And that's actually where I make my greatest contribution.
It's kind of weird because my skill set is thinking.
It's a strange skill set.
But when I'm in a room, I can help even the best people in the world think at a higher
level.
And I had to just sort of accept at some point, oh, that's kind of like the gift I was given. And and it took me a long time to accept that because it feels like a strange
thing to say that, you know, that what I can do is I can help you see.
Yeah, things that you can't see.
Yeah, that's powerful.
What is it that you think God has been trying to say to you
that you've been resisting for the next level of your life,
the next level of abundance life, the next level of
abundance, freedom, peace, love, harmony? Is there something that...

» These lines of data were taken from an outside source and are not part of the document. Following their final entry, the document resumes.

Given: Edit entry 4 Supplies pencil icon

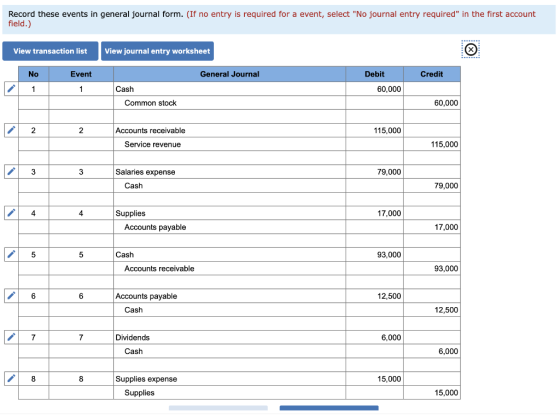Looking at the screenshot, I should click(11, 213).
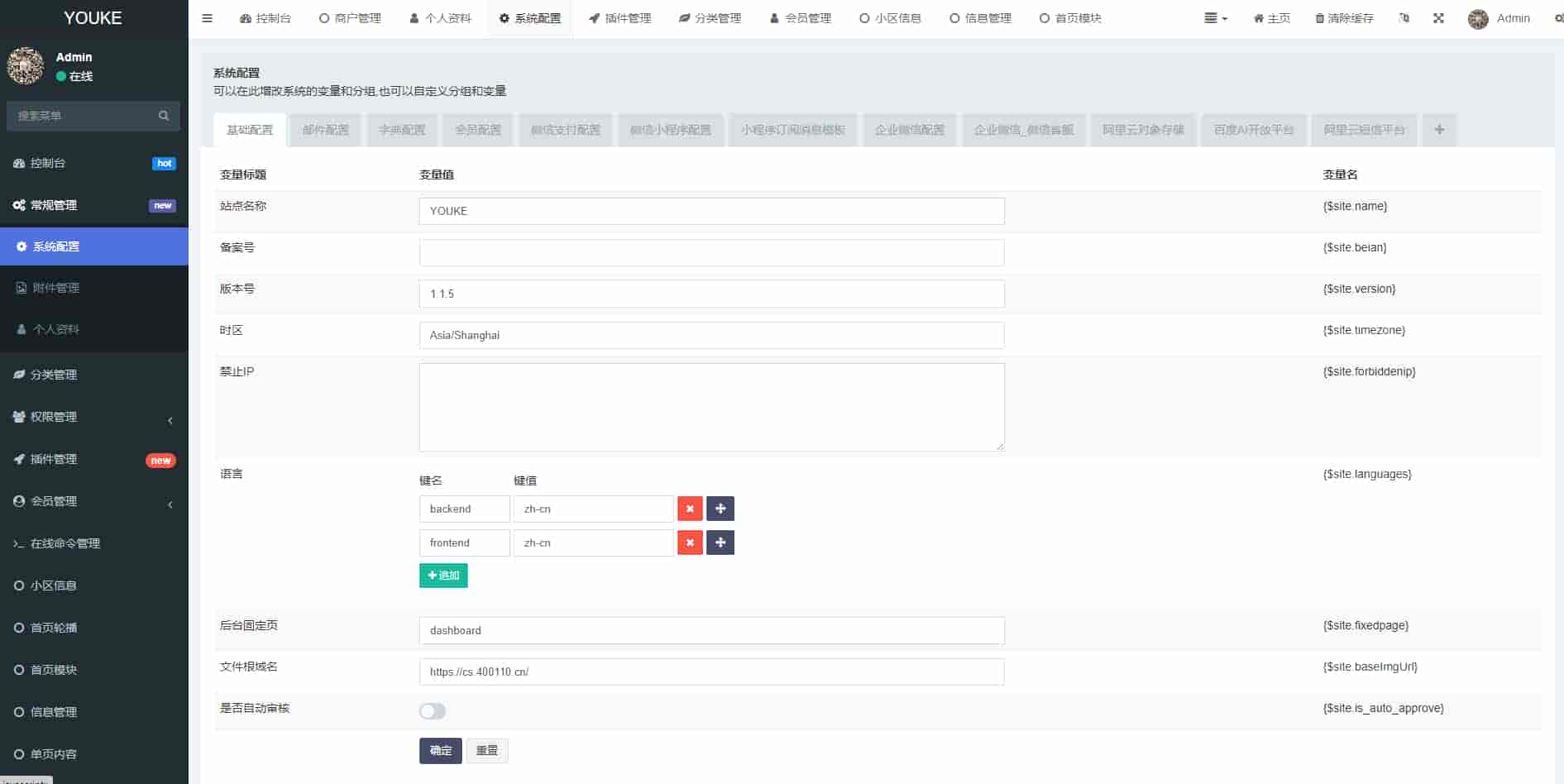Click plus icon beside frontend language row
1564x784 pixels.
click(x=720, y=543)
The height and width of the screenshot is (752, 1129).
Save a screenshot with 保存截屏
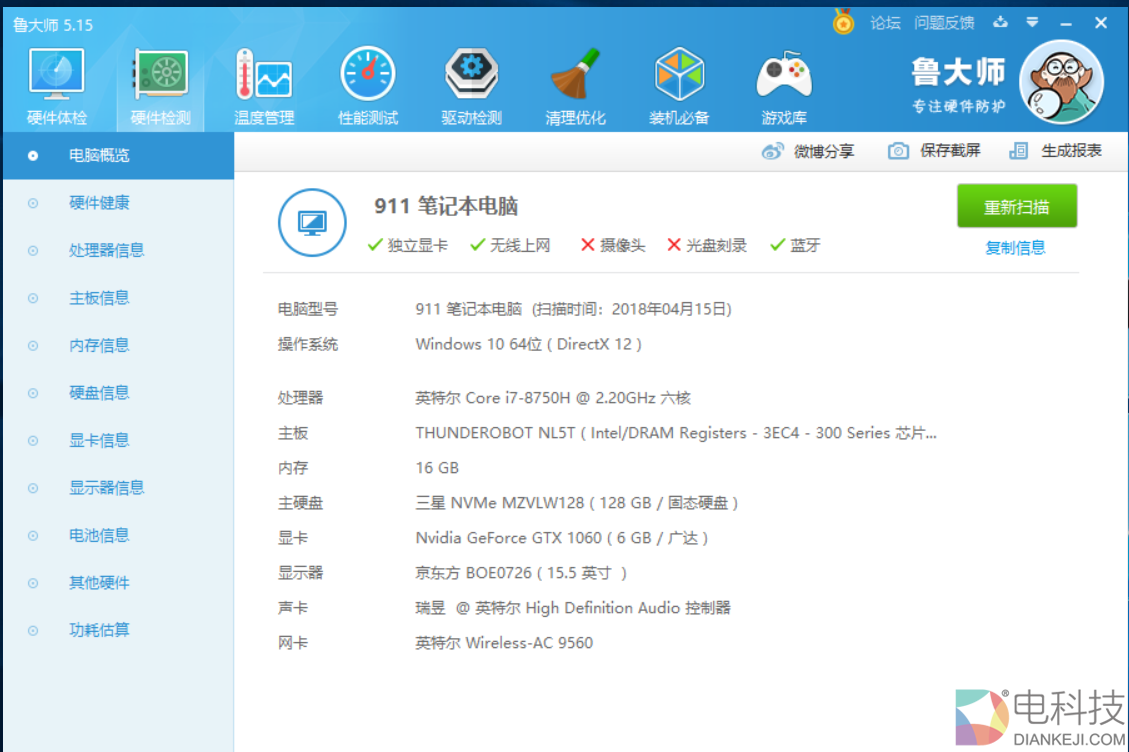coord(935,151)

There is, but it's just hitting me that it feels like I have to keep going back to the same chair with God. It was probably 30 years ago I was invited to this leadership event with a handful of
people around the world and they were all pastors and they gave all of us these assessments
and they all came the same, came out exactly the same and I came out completely different.
All these other pastors?
All these other pastors, they were like world leaders and emerging global influencers.
And I went off to this little bridge in the mountains, North Carolina and I laid on the bridge and I said God
Why would you?
Ask me to do this if I'm not shaped the right way
and and I and in my own time reflection, I what I heard was if
I wanted it done the same way. I would have called the same kind of people. I
Think If I wanted it done the same way, I would have called the same kind of people. I think what I'm hearing again in my life is, buckle up.
I'm going to do the unexpected in you and through you, and you just need to be ready
for the unexpected.
Wow.
And so it's strange.
I know I'm supposed to be retiring, right?
You know, I'm 66.
I should be, you know, landing the plane.
I think I'm just taking off for the first time.
And I'm more excited about my future
than I've ever been in my entire life.
I feel so free to be me, so free to be fully alive.
And every time I do something like that,
it sets a lot of people
free. When I became a fashion designer, you cannot know how many people out in the world
told me I didn't know I had permission to be a fashion designer. When I went, you know,
and decided to be an artist and work in other spaces and film, whatever, I had people all
over the world saying the fact that you had the courage to do that gave me the courage
to do that. And every time I take on some ridiculous
endeavor and do something new, I know I'm actually breaking down barriers for other
people, not just for me. And that for me is so exciting because the future needs the best
version of all of us. It needs this fearless, you know, just insanely committed to create something beautiful
and extraordinary version of each one of us. And, and that's why I love your theme, the
school of greatness, because we can all measure greatness differently. But what I do know
is the world needs the best version of you. And that's how you make the world better.
100% Wow. So you feel like you're going back to this chair 30 years ago.
You need to keep revisiting that and know that and accept the fact that you are different,
you are unique than the others and to set yourself free.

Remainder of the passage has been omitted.